Hospital embraces Hyperconnectivity, allows personal devices on network
A quick note here about a new piece of news from this morning that I found interesting. Today Nortel issued this press release about how Montreal’s Santa Cabrini Hospital is deploying a unified communications solution — one that is supposed to be the first to provide wireless voice, data and patient monitoring services hospital-wide over a single common “clinical-grade” network.
The hospital will also allow staff to use the network for their own personal devices to access clinical applications from the patient’s bedside.While the release talks about all the “official” uses for the network - support for wireless electrocardiogram monitors and other clinical devices along with fixed and mobile IP phones and computers - it was the unofficial use that caught my eye.
The hospital will also allow staff to use their own personal devices on the network to access clinical applications from the patient’s bedside, says Angelo Bodo, the hospital’s manager of Information Systems and Telecommunications. “Once you’ve put technology in people’s hands, you can’t separate them from it.
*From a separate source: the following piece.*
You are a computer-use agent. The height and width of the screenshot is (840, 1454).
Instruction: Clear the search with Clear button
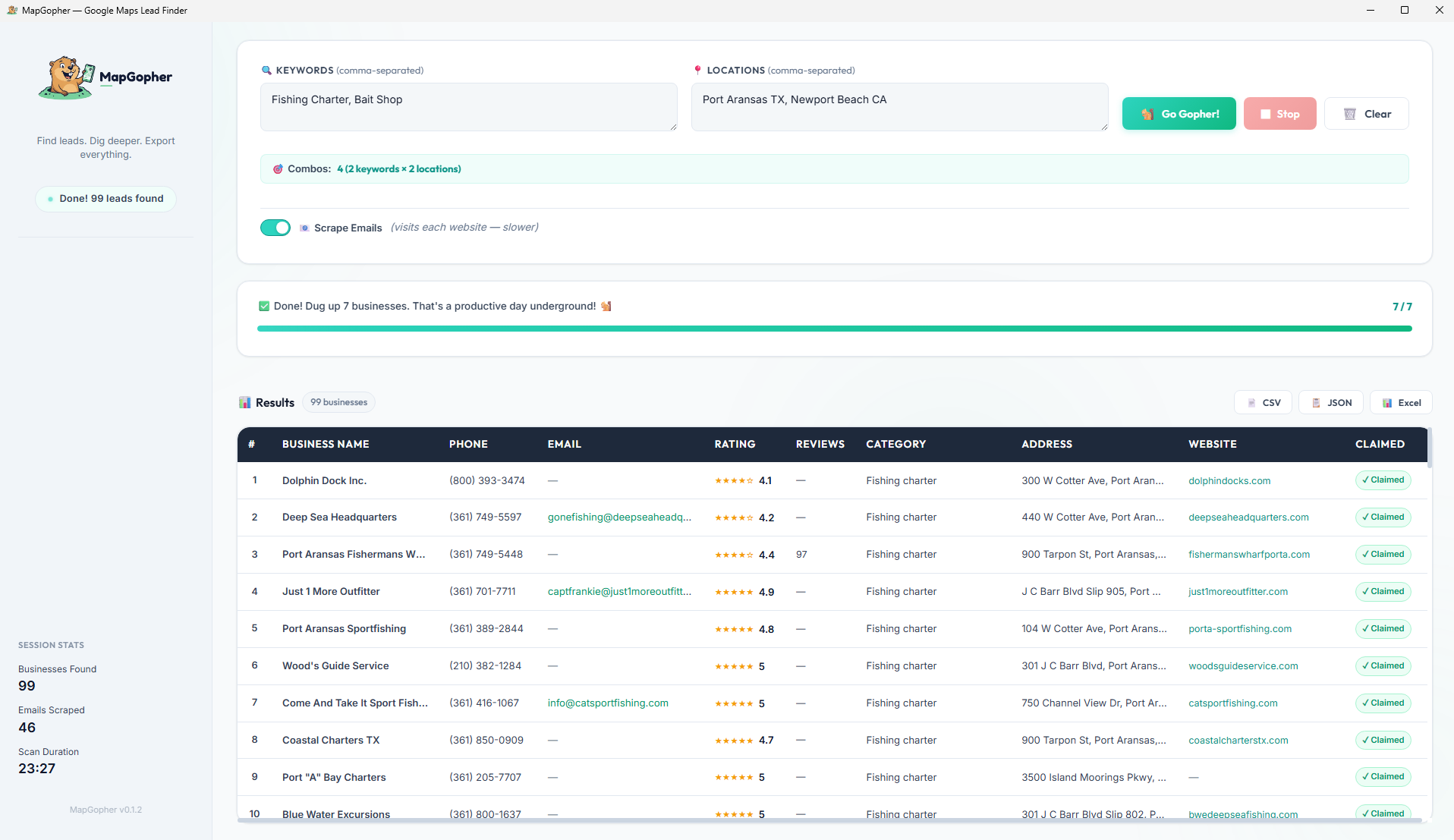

Many of our doctors want to use their own laptops, PDAs and BlackBerry smartphones to access clinical applications from the patient’s bedside. Now we’ve got the infrastructure to do that.”
How’s that for embracing Hyperconnectivity? Instead of putting a big wall around this great new network, the hospital is embracing the inevitable merging of business and personal communications — and likely making their staff more productive by doing it.
This is an amazing feat for any enterprise, much less a hospital where patient confidentiality is many times the #1 contributing factor to odd hospital rules and processes. If a hospital can do this, what excuse does your business have?